Rick figured he had played up to $300 when he scored on a $4,000 jackpot. He put the $300 back in the machine plus another $800 and, bingo! A sign above his slot started flashing “Red, White and Blue!” He had just won $668,000!
“I about fainted,” Rick said. “I went limp.” A big crowd gathered around him, congratulating him on the incredible payoff. “I didn’t know what to do.” One thing he did was wait. After winning at 11 p.m., he had to wait until 3 a.m. to get his check. First, Mississippi Gaming Commission officials had to come over from Jackson, Miss., to examine the machine and declare everything legal.
Georgette took it all in stride.
“It couldn’t have happened to a nicer guy,” said Lena Sieg of Ramsey, one of his customers at Rick’s Service Center, which he has owned and operated for 35 years.
The casino gave him a check for $648,251 (the state of Mississippi took its share, $20,000, off the top).
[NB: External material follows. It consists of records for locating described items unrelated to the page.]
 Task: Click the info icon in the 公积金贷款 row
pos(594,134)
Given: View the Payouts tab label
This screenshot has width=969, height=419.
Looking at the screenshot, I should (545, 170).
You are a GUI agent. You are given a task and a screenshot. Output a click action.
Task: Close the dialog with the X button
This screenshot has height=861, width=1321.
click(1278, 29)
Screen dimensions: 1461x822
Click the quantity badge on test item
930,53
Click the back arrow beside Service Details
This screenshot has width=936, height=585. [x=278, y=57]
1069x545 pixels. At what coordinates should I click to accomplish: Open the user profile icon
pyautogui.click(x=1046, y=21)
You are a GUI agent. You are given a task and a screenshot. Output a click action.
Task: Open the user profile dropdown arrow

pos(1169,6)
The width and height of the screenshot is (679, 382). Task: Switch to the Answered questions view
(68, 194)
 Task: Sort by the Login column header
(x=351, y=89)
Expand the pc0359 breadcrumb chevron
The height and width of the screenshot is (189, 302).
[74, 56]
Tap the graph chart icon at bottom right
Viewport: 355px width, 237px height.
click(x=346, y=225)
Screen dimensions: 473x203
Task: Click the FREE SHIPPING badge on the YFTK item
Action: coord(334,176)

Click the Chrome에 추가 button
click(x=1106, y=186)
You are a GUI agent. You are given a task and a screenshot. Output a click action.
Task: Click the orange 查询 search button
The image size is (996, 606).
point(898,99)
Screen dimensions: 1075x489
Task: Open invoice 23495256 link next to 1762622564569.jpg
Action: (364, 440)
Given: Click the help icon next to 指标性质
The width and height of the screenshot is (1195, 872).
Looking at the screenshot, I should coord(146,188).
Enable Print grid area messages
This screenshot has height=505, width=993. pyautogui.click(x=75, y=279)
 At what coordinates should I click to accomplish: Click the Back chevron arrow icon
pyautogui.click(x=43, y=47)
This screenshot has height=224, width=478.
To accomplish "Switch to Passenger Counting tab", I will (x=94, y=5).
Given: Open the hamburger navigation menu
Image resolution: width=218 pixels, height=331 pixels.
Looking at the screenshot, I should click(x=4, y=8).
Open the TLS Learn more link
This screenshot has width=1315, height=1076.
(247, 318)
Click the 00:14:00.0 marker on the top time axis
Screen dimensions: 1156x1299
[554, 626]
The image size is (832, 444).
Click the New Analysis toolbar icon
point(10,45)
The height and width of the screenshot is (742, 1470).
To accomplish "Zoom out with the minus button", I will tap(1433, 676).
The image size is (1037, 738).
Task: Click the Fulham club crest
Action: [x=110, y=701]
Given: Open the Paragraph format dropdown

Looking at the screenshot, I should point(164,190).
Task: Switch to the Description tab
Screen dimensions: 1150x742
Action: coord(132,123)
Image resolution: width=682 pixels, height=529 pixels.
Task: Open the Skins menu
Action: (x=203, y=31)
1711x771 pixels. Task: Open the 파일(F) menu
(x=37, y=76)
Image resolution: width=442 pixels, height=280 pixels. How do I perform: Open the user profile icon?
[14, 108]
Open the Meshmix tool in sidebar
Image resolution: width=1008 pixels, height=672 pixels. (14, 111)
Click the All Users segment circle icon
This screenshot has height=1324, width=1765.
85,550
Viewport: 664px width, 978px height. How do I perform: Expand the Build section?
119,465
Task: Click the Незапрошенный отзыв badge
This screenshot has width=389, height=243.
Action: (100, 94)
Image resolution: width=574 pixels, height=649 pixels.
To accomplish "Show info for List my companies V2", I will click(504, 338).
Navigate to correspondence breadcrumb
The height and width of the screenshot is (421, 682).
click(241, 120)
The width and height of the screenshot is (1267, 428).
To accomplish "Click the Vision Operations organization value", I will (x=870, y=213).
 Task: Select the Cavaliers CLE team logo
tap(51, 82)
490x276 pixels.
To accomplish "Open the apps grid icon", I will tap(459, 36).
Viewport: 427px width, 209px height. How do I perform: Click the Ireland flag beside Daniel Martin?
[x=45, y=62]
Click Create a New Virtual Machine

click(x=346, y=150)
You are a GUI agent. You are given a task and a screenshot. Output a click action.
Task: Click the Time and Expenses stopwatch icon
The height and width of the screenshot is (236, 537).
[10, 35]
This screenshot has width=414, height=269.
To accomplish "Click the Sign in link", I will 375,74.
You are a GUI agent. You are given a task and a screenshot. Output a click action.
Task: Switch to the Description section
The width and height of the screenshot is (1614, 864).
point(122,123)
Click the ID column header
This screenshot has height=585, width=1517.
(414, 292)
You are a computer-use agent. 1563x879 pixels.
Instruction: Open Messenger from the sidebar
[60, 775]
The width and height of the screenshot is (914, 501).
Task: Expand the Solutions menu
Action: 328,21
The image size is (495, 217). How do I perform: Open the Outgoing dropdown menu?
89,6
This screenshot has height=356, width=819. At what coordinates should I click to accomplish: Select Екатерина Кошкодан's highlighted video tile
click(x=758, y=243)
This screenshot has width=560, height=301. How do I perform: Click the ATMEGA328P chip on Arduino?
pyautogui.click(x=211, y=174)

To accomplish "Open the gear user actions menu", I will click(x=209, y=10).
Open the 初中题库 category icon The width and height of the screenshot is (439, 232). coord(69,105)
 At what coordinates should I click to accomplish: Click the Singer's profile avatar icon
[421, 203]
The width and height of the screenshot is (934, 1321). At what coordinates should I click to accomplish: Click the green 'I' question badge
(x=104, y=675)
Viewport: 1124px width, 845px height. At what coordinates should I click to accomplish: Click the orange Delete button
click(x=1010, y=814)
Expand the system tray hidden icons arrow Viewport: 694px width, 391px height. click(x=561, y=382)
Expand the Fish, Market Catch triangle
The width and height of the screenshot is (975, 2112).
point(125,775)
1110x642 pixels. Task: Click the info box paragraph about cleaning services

Rick can’t do anything with his money for 11 bank days, although he can borrow up to $5,000 on it. Rick figures the federal government will take out a huge chunk, perhaps as much as $250,000. “That’s what they tell me,” he said. “If I clear $400,000, I’ll be tickled to death.”
The rest is now in First Harrison Bank in Corydon, where he plans to keep it … forever. He has an appointment later this week with a financial adviser.
The only thing Rick will do with his newfound wealth is pay off his son Rick’s mortgage. The rest stays in the bank.
Meanwhile, Rick says, nothing will change. He will continue to come to work at Rick’s Service Center north of Corydon on S.R. 135 “until they haul me outa here. People here depend on me for their jobs, and I enjoy comin’ to work every morning.” Georgette isn’t a gambler and isn’t particularly fascinated with money, so her life will likely stay the same, too, he said. They have been married since 1966.
Wimp said he likes to gamble but it’s not an addiction. He doesn’t have a problem with it. “I can walk away any time I want,” he said. He usually goes to the casino with a certain amount of money he’s willing to lose, but once he hits that mark, “I go home.” He doesn’t want to jeopardize his family or his livelihood. He gambles at Caesars Indiana at Bridgeport about once a month, usually on Sundays, but doesn’t seem to do as well at riverboat casinos as he does at “land-based operations.” He doesn’t know why.
He and Georgette and their 16-year-old Beagle, Millie, hop in their motor home twice a year and head south, to Tunica and Biloxi for vacation.
Rick says his recreation consists of gambling and following NASCAR stock car racing. “I don’t drink, I don’t raise nine kinds of cain. This is all I do,” he said. After he got his check, they continued their vacation, going to the race in Daytona and then visiting his brother, James, 65, in Lake Placid, Fla., after he hit it big.
During that same trip, he won $15,000 to $20,000 at Hollywood Casino in Tunica, which provided the money for him to play at Biloxi. He lost it before he won the “Red, White and Blue.”
His advice to other gamblers? “Don’t play unless you can afford it.”
Will he keep gambling, now that he has a nice nest egg in the bank?
“Definitely,” he said. “I’ve lived without this money before and I can live without it now. It’s nice to know we have it, but it will stay in the bank.”